Rows of pointing data:
.....
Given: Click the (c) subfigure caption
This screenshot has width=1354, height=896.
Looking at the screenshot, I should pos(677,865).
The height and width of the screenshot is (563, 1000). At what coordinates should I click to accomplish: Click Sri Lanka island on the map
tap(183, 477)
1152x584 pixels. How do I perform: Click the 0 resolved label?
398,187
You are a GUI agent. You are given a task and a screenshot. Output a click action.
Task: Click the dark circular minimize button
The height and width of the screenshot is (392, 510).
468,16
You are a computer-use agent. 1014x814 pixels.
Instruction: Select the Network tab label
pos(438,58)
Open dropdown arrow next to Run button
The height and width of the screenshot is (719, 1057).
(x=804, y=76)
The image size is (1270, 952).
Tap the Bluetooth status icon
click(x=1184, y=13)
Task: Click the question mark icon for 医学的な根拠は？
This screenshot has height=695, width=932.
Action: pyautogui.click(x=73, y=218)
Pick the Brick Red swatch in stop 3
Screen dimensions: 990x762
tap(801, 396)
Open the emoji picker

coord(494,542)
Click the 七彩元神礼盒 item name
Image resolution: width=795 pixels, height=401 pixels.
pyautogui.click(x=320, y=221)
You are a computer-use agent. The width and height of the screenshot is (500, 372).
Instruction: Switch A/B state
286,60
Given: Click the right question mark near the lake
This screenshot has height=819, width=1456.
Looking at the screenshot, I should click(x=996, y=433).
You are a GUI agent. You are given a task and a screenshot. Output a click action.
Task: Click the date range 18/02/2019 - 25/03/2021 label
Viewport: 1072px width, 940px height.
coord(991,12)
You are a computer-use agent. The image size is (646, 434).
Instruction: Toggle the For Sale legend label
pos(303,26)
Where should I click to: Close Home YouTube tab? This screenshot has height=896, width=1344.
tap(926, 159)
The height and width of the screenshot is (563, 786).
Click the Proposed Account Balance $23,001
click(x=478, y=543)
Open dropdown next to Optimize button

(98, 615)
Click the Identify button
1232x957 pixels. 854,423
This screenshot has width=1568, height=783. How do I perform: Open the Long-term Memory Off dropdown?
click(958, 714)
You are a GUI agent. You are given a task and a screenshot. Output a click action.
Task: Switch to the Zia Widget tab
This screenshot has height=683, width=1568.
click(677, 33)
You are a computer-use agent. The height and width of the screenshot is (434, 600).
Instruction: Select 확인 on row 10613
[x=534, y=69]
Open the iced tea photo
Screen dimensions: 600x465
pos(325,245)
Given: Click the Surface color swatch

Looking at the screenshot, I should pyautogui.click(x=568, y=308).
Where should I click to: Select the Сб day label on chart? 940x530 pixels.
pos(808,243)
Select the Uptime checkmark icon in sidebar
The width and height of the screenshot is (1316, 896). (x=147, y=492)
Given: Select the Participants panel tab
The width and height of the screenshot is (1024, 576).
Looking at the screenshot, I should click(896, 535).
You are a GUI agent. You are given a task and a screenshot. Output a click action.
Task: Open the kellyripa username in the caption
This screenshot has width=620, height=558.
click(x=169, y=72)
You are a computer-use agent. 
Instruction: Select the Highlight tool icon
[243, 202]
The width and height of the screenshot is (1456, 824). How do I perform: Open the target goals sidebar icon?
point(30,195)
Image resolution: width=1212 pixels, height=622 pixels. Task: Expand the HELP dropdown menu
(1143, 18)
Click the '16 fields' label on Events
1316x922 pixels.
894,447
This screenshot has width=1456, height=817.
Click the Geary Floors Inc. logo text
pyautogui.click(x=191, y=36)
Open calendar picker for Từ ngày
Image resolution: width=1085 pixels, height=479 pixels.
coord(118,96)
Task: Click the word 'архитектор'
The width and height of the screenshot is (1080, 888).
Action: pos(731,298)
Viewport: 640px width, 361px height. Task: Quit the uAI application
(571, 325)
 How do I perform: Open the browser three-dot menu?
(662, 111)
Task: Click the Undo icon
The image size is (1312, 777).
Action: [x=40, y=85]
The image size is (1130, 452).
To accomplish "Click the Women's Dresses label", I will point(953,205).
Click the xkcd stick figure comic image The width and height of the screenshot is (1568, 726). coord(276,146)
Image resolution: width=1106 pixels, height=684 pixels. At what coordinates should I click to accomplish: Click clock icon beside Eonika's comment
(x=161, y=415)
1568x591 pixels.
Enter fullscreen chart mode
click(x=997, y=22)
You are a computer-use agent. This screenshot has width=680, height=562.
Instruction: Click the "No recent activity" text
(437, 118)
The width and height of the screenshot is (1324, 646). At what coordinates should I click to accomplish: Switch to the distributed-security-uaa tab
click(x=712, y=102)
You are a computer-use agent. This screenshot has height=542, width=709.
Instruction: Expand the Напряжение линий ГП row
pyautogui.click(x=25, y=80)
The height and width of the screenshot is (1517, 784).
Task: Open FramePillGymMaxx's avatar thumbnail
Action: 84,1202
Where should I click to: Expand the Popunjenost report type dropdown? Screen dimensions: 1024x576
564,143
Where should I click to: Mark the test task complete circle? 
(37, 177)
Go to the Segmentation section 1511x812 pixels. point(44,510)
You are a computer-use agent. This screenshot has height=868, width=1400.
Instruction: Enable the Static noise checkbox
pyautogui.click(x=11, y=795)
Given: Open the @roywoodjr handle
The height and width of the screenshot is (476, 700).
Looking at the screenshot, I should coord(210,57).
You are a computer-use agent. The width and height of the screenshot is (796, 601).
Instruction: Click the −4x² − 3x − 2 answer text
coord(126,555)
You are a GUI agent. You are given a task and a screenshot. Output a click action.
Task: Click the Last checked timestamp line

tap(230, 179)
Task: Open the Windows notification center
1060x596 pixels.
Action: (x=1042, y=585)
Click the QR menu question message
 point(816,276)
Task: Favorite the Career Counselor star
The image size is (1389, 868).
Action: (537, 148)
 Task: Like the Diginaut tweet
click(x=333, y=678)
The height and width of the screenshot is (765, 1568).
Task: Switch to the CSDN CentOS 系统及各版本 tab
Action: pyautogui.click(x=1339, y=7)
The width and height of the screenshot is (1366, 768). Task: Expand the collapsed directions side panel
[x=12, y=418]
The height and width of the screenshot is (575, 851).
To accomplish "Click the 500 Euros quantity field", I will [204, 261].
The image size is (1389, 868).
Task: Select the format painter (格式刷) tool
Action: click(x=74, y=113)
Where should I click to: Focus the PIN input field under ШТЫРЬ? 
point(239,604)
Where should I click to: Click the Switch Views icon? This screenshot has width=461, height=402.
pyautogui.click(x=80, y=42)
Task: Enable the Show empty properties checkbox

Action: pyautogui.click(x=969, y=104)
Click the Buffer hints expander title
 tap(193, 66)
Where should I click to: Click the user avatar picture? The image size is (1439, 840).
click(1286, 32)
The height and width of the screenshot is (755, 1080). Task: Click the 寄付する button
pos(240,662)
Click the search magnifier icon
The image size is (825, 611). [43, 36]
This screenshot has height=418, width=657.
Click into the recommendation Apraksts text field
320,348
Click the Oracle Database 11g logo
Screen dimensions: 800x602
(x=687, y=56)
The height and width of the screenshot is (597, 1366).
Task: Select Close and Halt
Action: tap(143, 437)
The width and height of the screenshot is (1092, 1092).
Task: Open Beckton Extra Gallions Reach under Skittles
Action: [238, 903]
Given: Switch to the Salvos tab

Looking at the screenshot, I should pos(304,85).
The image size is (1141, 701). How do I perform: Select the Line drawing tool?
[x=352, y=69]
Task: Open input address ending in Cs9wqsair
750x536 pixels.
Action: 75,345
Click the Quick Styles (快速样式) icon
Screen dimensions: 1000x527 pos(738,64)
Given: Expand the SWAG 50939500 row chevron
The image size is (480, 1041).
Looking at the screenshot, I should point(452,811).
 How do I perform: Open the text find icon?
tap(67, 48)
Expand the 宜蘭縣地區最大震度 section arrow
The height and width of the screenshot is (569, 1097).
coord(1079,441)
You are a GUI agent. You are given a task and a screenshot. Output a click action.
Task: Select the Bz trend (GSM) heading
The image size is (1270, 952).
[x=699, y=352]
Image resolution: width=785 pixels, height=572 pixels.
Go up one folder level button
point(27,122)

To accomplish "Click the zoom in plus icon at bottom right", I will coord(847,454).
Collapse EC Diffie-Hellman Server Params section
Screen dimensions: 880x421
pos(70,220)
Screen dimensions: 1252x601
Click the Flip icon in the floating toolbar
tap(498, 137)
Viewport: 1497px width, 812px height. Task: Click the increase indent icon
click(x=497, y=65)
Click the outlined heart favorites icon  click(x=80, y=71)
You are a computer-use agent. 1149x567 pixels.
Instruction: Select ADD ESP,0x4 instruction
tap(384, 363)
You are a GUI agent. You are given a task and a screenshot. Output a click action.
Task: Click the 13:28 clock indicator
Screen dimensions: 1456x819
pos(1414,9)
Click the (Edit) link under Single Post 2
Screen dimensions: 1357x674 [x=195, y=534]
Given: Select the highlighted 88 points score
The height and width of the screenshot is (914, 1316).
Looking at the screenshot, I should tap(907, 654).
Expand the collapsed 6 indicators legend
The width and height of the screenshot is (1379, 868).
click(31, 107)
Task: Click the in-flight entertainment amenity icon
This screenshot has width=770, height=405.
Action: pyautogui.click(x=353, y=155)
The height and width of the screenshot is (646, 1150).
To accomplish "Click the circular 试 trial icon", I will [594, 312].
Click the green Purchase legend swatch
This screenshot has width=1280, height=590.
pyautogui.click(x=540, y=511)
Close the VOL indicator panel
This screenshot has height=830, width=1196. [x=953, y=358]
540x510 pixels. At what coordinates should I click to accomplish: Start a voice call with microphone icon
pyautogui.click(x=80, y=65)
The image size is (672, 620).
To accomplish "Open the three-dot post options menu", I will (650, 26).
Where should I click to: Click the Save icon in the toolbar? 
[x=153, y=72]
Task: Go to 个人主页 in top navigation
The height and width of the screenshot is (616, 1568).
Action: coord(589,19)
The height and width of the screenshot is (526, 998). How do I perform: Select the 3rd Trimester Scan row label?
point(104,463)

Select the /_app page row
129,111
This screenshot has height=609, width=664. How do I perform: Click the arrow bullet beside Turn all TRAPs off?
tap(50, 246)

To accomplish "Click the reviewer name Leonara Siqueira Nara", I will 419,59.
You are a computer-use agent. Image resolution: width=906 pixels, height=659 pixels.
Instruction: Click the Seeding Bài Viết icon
.....
▸ **DO THIS**:
Reproduce the stretch from the start of the material through the line containing "click(x=1184, y=13)", swapping "Bluetooth" for "Wi-Fi" and keeping everything else identical.

▸ **RESPONSE**:
Given: Click the (c) subfigure caption
This screenshot has width=1354, height=896.
Looking at the screenshot, I should pos(677,865).
The height and width of the screenshot is (563, 1000). At what coordinates should I click to accomplish: Click Sri Lanka island on the map
tap(183, 477)
1152x584 pixels. How do I perform: Click the 0 resolved label?
398,187
You are a GUI agent. You are given a task and a screenshot. Output a click action.
Task: Click the dark circular minimize button
The height and width of the screenshot is (392, 510).
468,16
You are a computer-use agent. 1014x814 pixels.
Instruction: Select the Network tab label
pos(438,58)
Open dropdown arrow next to Run button
The height and width of the screenshot is (719, 1057).
(x=804, y=76)
The image size is (1270, 952).
Tap the Wi-Fi status icon
click(x=1184, y=13)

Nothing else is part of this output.